It's mostly RPG games that do stuff like this.

They keep incrementing the value of items so you don't stack up too much on one particularly good item or don't become too powerful early on.

And example of incrementing purchases: the Gemcraft series. It increments quite a bit by factors creating almost a "soft cap" for many of the upgrades.

quote: (post)
Originally posted by Digi
I thought maybe this was about game theorycrafting, which can be fun.


It can be. This is all about game math, questions about it, or ideas. The first portion is just one of many things we can talk about.


quote: (post)
Originally posted by ares834
To add up all the numbers from 1 to 100 one can use the equation (n(n+1))/2. Thus we can use this however, since the first number equals 0 we actually want ((n-1)(n-1+1))/2 or (n(n-1))/2.

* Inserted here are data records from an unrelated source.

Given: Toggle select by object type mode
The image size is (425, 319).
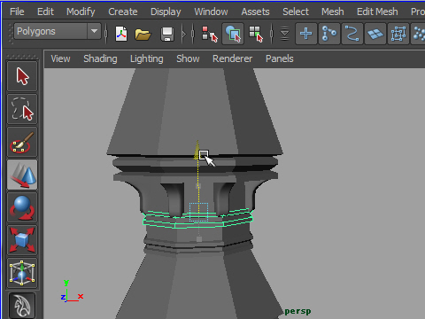Looking at the screenshot, I should coord(233,34).
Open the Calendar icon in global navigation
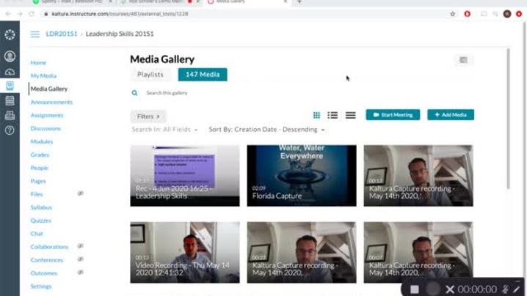Screen dimensions: 527x296 [10, 100]
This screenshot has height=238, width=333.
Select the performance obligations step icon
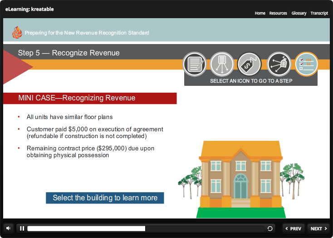point(222,64)
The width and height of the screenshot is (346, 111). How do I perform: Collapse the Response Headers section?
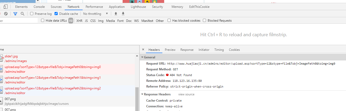point(142,94)
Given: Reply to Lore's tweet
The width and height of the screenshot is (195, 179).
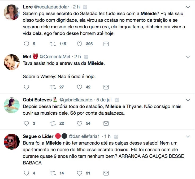Looking at the screenshot, I should pos(27,44).
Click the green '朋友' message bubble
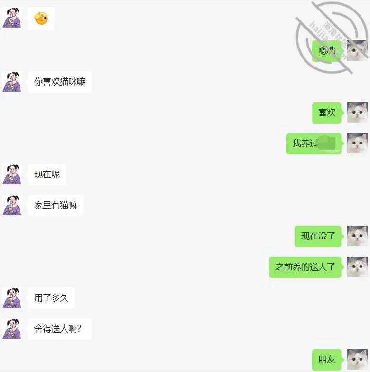 coord(327,360)
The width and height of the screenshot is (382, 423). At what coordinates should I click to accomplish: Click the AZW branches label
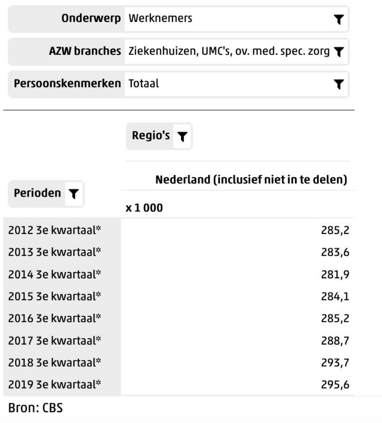coord(85,52)
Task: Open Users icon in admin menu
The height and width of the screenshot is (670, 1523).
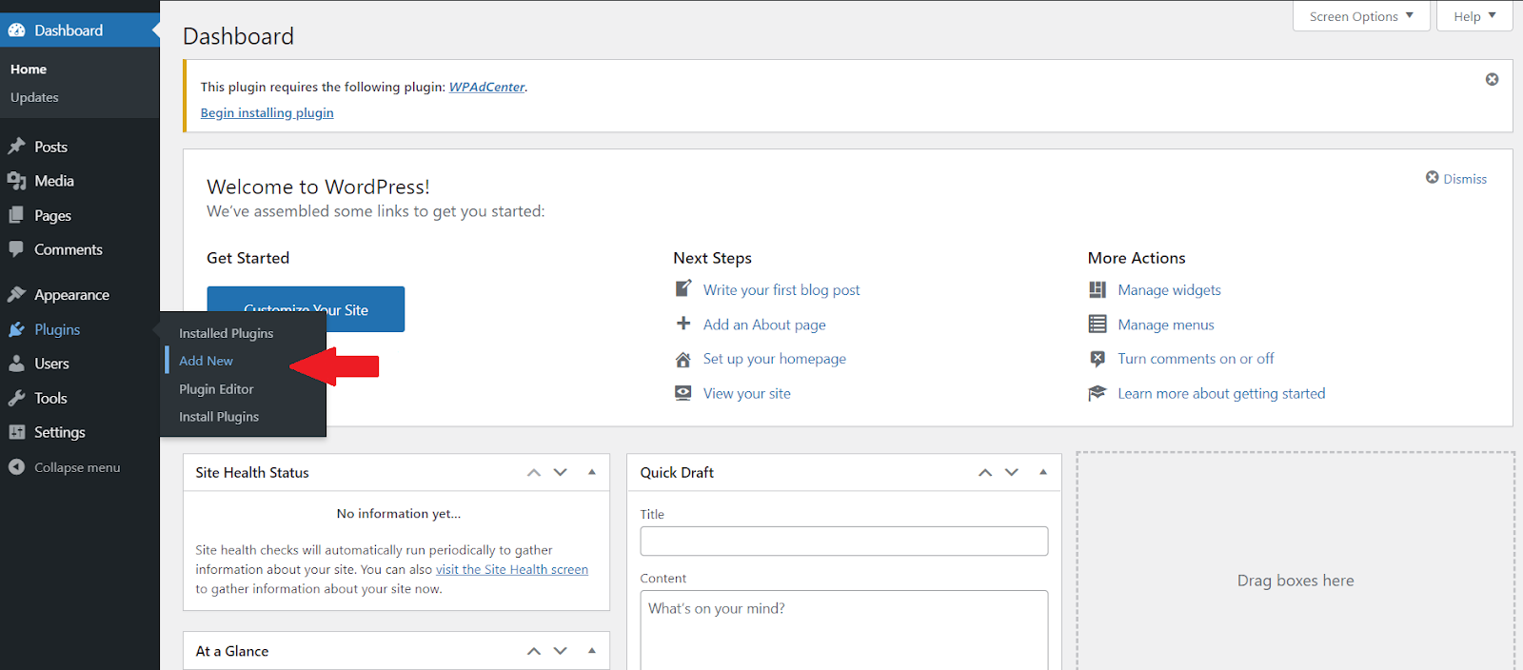Action: (x=16, y=364)
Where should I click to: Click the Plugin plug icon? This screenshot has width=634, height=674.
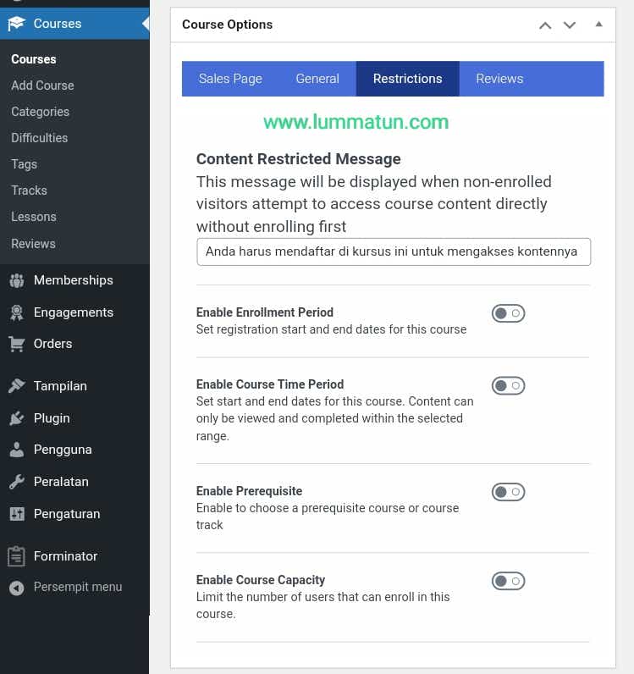[x=16, y=418]
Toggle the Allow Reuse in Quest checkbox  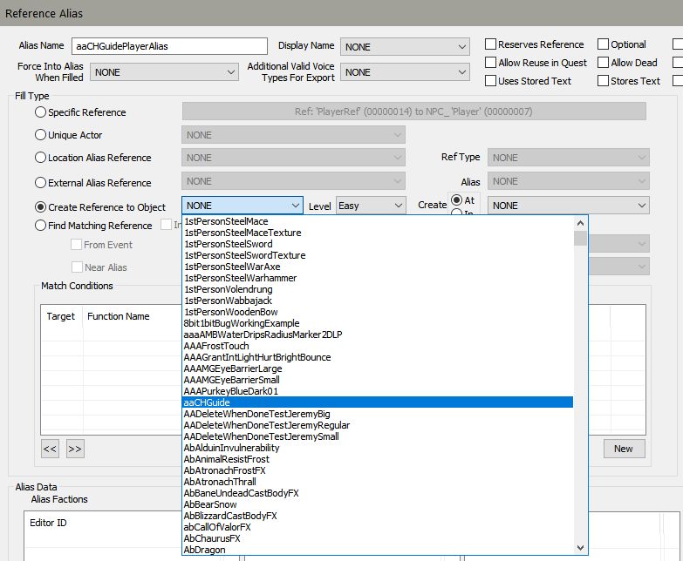(x=491, y=63)
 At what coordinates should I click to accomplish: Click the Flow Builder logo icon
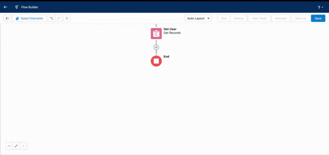tap(17, 7)
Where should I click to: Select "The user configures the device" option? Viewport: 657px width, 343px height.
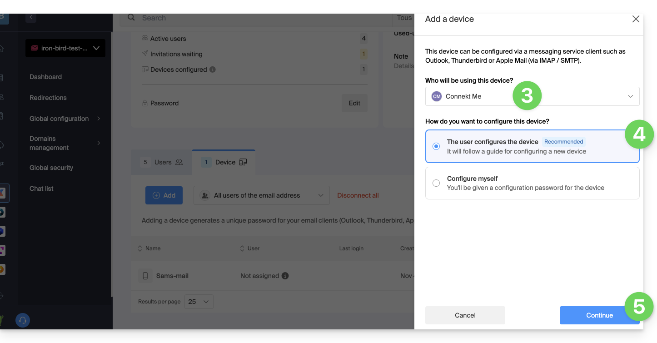[436, 146]
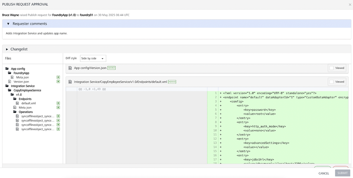Click the green plus icon next to Version.json
The width and height of the screenshot is (353, 178).
tap(58, 82)
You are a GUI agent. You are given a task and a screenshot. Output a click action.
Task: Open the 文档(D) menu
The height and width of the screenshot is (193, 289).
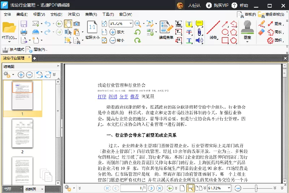pyautogui.click(x=56, y=14)
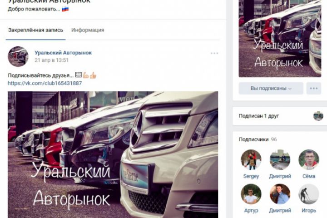Screen dimensions: 327x218
Task: Switch to the Информация tab
Action: tap(88, 30)
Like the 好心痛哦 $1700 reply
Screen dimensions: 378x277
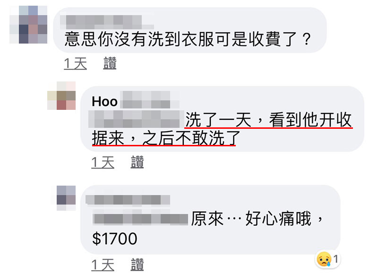[x=137, y=264]
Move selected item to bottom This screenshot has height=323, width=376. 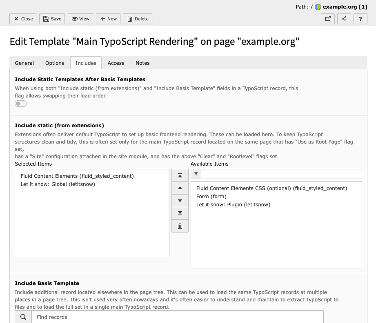pos(180,213)
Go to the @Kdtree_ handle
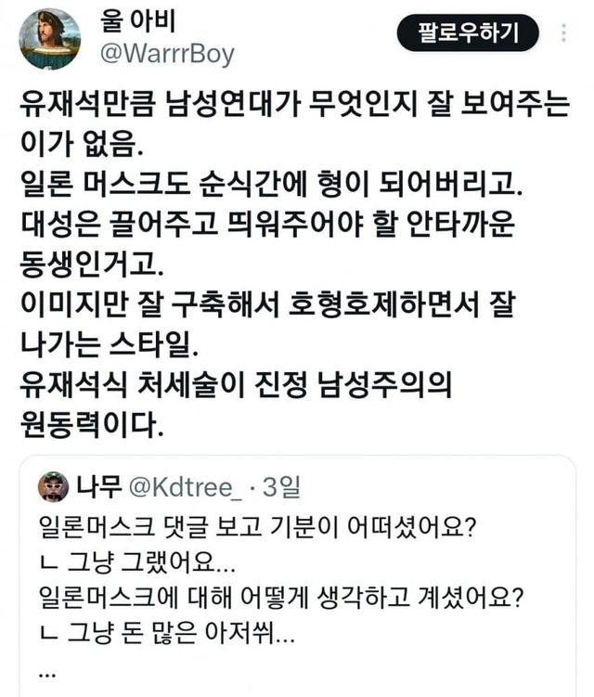 pyautogui.click(x=190, y=486)
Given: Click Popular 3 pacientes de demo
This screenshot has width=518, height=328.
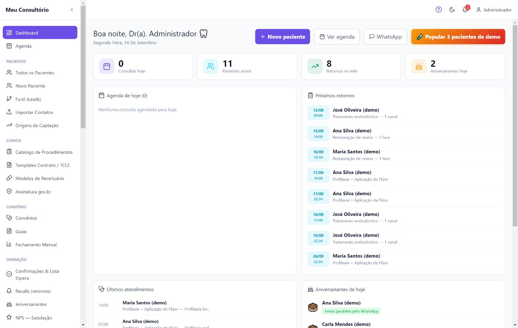Looking at the screenshot, I should (x=458, y=37).
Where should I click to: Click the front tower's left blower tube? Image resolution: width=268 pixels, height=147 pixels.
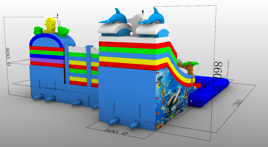[113, 122]
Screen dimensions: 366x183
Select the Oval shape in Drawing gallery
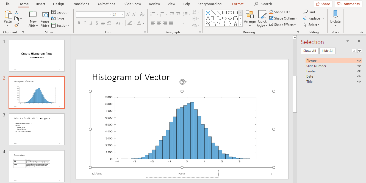[x=230, y=12]
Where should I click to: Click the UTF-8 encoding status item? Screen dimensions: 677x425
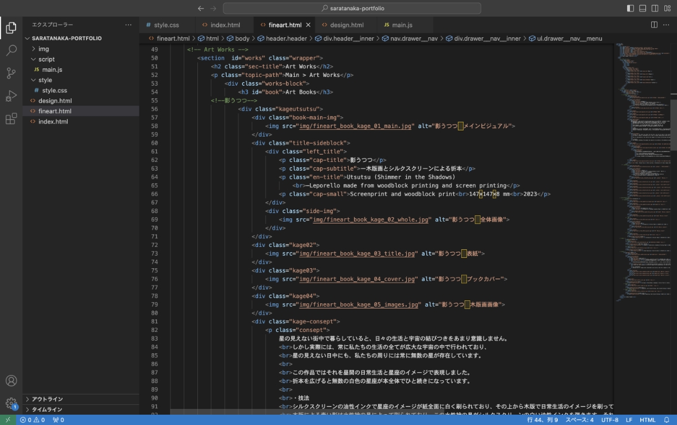tap(610, 420)
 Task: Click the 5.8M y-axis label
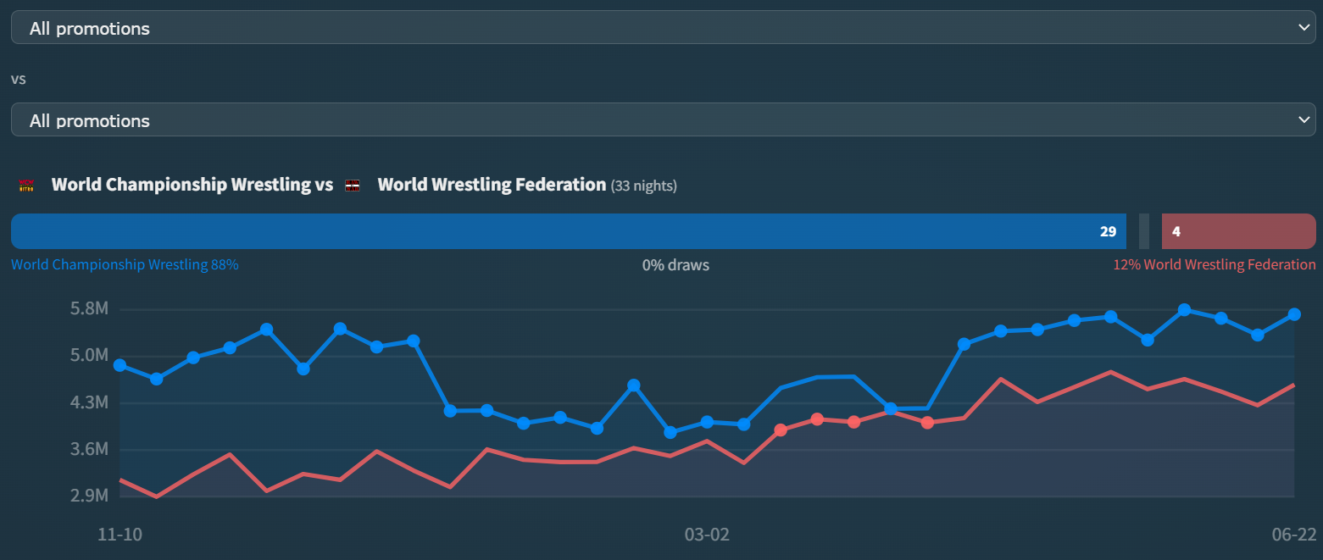point(89,309)
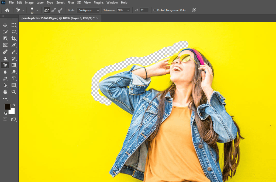Choose Sampling: Once eyedropper option
This screenshot has width=276, height=182.
(x=53, y=10)
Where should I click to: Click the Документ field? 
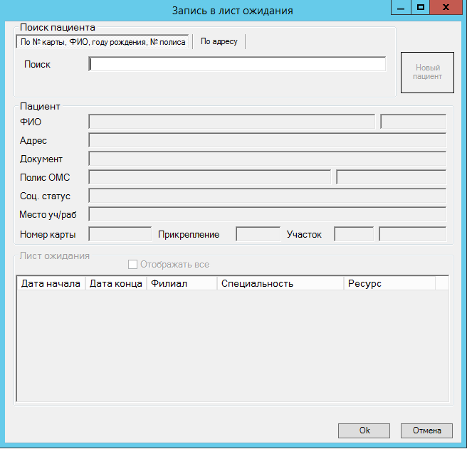pyautogui.click(x=267, y=159)
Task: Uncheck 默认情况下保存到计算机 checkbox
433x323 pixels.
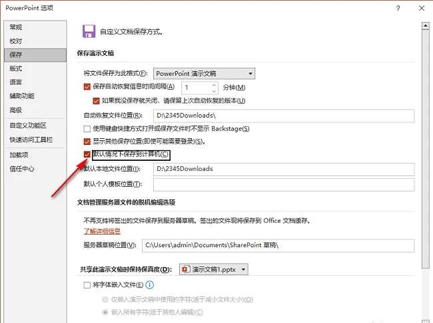Action: 87,154
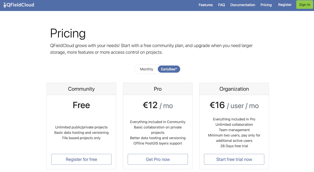Select the Organization plan card header
This screenshot has height=172, width=314.
click(x=234, y=89)
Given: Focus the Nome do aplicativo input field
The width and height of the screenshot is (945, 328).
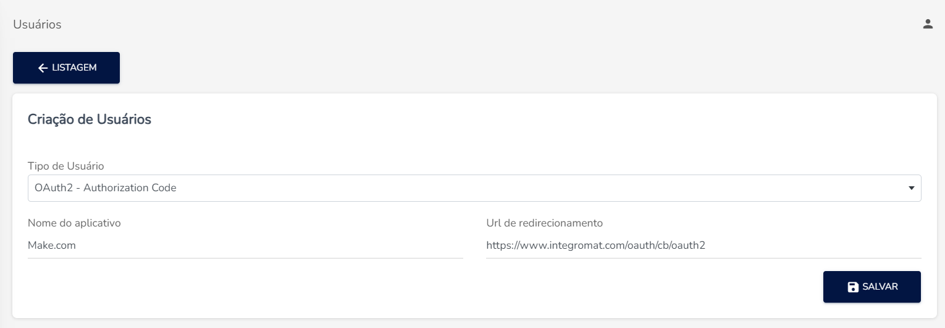Looking at the screenshot, I should [245, 246].
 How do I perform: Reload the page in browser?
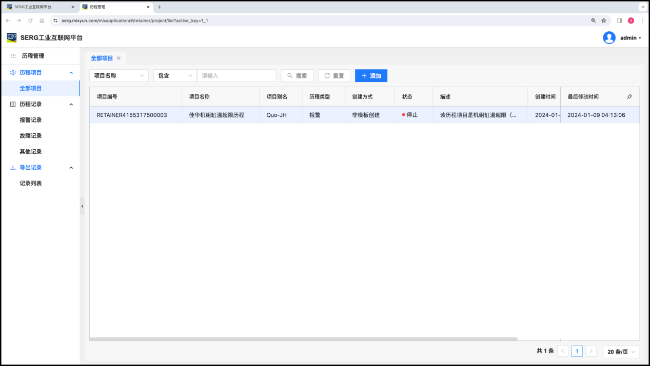pos(30,21)
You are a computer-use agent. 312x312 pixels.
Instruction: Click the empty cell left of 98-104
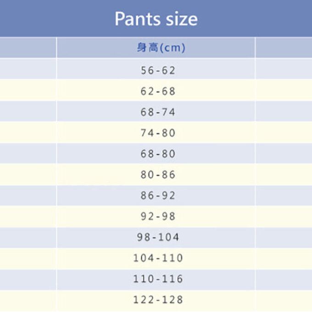tap(28, 237)
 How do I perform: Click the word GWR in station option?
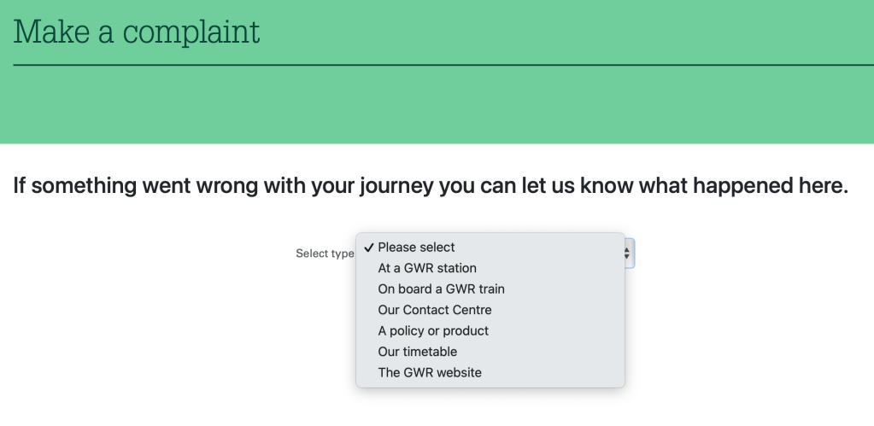click(419, 268)
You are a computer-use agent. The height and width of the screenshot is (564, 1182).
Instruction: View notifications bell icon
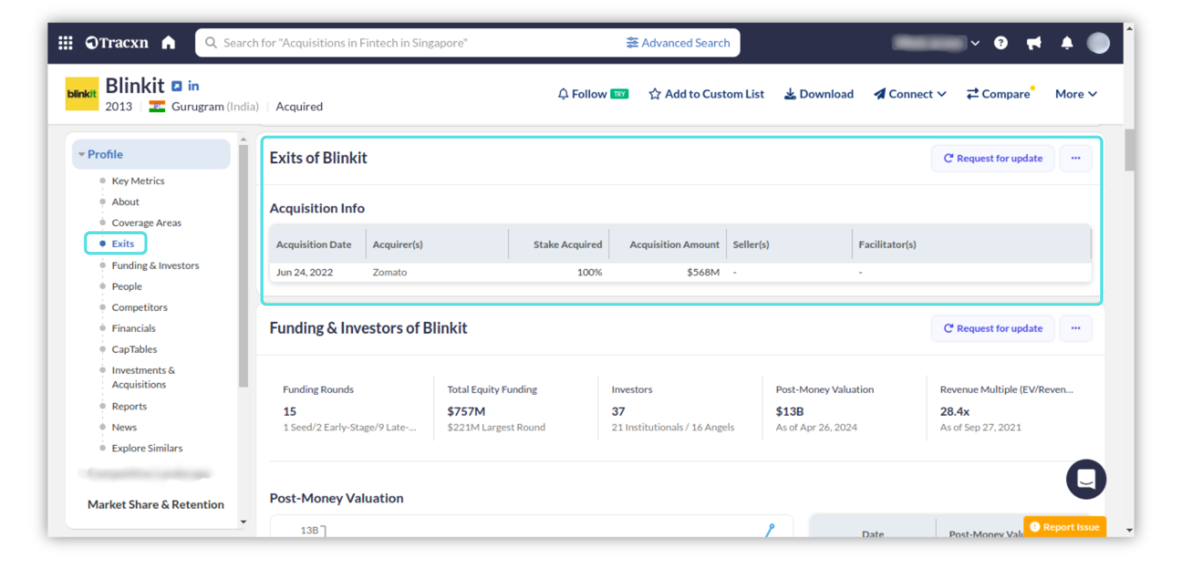1067,42
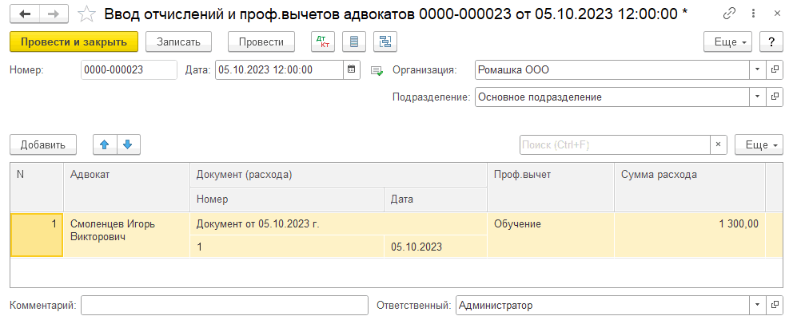
Task: Clear the table search field
Action: pos(718,144)
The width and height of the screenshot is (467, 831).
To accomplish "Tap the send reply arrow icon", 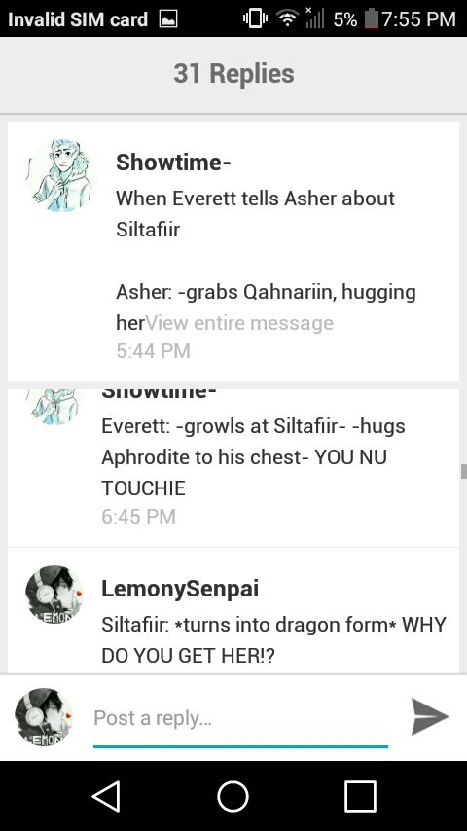I will [430, 716].
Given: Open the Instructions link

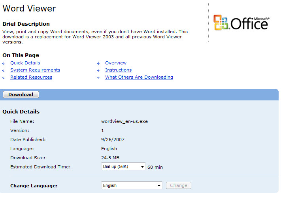Looking at the screenshot, I should (118, 70).
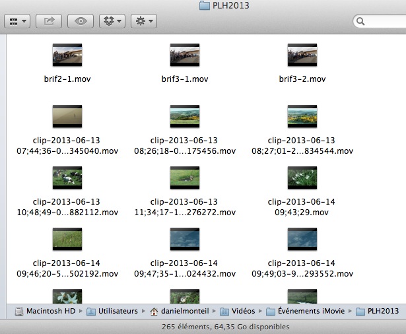This screenshot has height=334, width=406.
Task: Select the clip 11;34;17 video file
Action: (184, 178)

Here is what I came up with (Iv *t) + (t(t-1))/2*i = FV




I'll test this in just a second.



quote: (post)
Originally posted by ares834
Hmmm this is incorrect. You appear to be adding 15 everytime rather than 10.

Really it should be 20+30+40....= 1350


You're right. I incremented by 15, 15 times. In that example, you can just change the "i" to a 15 rather than changing the whole set.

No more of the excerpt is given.